Sampling Strategies¶
Sampling is the process of selecting the next token from the model's probability distribution during text generation. Mullama provides comprehensive support for all modern sampling strategies, allowing fine-grained control over output quality, creativity, and consistency.
Overview¶
After the model computes logits (raw scores) for each token in the vocabulary, a sampler converts these scores into a probability distribution and selects the next token. Different sampling strategies produce different characteristics in the output.
Temperature¶
Temperature scales the logits before converting them to probabilities. It is the most fundamental sampling parameter:
- 0.0 -- Deterministic (always picks the highest probability token)
- 0.1-0.5 -- Conservative, focused output
- 0.7-0.9 -- Balanced creativity and coherence
- 1.0 -- Raw model probabilities (no scaling)
- 1.2+ -- More creative, less predictable
use mullama::SamplerParams;
// Deterministic output
let factual = context.generate_with_params("What is 2+2?", 50,
SamplerParams { temperature: 0.0, ..Default::default() })?;
// Creative output
let creative = context.generate_with_params("Write a poem:", 200,
SamplerParams { temperature: 1.2, ..Default::default() })?;
Top-K Sampling¶
Top-K limits the candidate pool to the K highest-probability tokens. This prevents the model from selecting extremely unlikely tokens while preserving variety.

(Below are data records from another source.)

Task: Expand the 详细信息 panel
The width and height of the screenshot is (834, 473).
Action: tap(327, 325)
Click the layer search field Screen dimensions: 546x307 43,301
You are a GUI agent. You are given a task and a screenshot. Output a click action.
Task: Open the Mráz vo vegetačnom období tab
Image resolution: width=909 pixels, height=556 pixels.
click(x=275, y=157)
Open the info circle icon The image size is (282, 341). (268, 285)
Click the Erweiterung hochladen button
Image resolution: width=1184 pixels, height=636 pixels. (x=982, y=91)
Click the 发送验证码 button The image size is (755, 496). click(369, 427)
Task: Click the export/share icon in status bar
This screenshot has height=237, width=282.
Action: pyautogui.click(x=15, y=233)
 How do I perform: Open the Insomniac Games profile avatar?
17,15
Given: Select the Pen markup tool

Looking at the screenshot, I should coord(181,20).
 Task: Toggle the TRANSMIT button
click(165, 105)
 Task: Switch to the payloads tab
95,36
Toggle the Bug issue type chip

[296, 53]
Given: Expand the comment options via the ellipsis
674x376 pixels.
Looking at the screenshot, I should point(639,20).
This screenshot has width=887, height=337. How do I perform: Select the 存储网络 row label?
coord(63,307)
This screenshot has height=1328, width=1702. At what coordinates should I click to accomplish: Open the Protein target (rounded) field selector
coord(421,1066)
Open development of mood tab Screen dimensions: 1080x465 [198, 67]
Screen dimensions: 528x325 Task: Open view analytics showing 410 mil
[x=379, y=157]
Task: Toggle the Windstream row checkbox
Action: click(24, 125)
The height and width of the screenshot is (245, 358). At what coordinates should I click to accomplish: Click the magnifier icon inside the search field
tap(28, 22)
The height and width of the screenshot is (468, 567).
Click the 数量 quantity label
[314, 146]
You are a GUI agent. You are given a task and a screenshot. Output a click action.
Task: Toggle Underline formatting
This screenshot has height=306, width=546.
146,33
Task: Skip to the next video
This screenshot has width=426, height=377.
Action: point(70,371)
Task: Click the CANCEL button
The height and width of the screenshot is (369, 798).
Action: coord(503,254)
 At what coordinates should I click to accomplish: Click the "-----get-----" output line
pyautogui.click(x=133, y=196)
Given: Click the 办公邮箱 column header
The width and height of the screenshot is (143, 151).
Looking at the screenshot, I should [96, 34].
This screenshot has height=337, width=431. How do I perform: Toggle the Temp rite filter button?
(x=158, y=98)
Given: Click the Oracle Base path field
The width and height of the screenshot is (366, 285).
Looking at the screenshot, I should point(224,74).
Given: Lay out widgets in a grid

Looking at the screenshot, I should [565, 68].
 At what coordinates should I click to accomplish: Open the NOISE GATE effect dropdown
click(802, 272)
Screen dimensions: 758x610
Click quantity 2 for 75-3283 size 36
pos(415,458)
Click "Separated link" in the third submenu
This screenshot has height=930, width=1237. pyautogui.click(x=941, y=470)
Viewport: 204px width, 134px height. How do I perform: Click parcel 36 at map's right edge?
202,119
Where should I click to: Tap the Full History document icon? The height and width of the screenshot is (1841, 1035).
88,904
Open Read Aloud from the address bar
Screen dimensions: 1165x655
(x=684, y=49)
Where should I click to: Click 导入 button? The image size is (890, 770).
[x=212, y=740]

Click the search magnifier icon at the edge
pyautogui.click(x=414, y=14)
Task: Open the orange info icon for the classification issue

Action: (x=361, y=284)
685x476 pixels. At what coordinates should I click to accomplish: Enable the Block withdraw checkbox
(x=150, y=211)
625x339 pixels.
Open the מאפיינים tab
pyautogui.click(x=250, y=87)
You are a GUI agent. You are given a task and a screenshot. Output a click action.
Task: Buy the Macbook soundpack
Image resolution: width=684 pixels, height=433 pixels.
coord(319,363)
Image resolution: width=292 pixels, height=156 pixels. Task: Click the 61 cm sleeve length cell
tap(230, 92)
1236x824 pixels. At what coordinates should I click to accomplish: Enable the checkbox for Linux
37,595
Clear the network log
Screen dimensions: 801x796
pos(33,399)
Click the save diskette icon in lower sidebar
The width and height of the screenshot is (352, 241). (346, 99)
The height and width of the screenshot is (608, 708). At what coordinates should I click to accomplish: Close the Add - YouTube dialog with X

- K=1 -- Equivalent to greedy/deterministic
- K=10-40 -- Conservative, coherent output
- K=40-100 -- Balanced variety
- K=0 -- Disabled (consider all tokens)
Top-P (Nucleus) Sampling¶
Top-P selects from the smallest set of tokens whose cumulative probability exceeds the threshold P. Unlike Top-K, it adapts to the distribution -- using fewer tokens when the model is confident and more when uncertain.
- P=0.1 -- Very conservative
- P=0.9 -- Standard, good for most tasks
- P=0.95 -- Slightly more diverse
- P=1.0 -- Disabled (consider all tokens)
Min-P Sampling¶
Min-P filters out tokens whose probability is below a fraction of the top token's probability. This provides adaptive filtering that scales with model confidence.
- P=0.0 -- Disabled
- P=0.05 -- Standard (remove tokens less than 5% of top probability)
- P=0.1 -- Conservative
- P=0.5 -- Very conservative
Min-P vs Top-P
Min-P is generally preferred over Top-P for most applications. It adapts better to varying confidence levels and produces more consistent quality across different prompts.
Typical Sampling¶
Typical sampling selects tokens whose information content (surprisal) is close to the expected information content of the model. This filters out both overly predictable and overly surprising tokens.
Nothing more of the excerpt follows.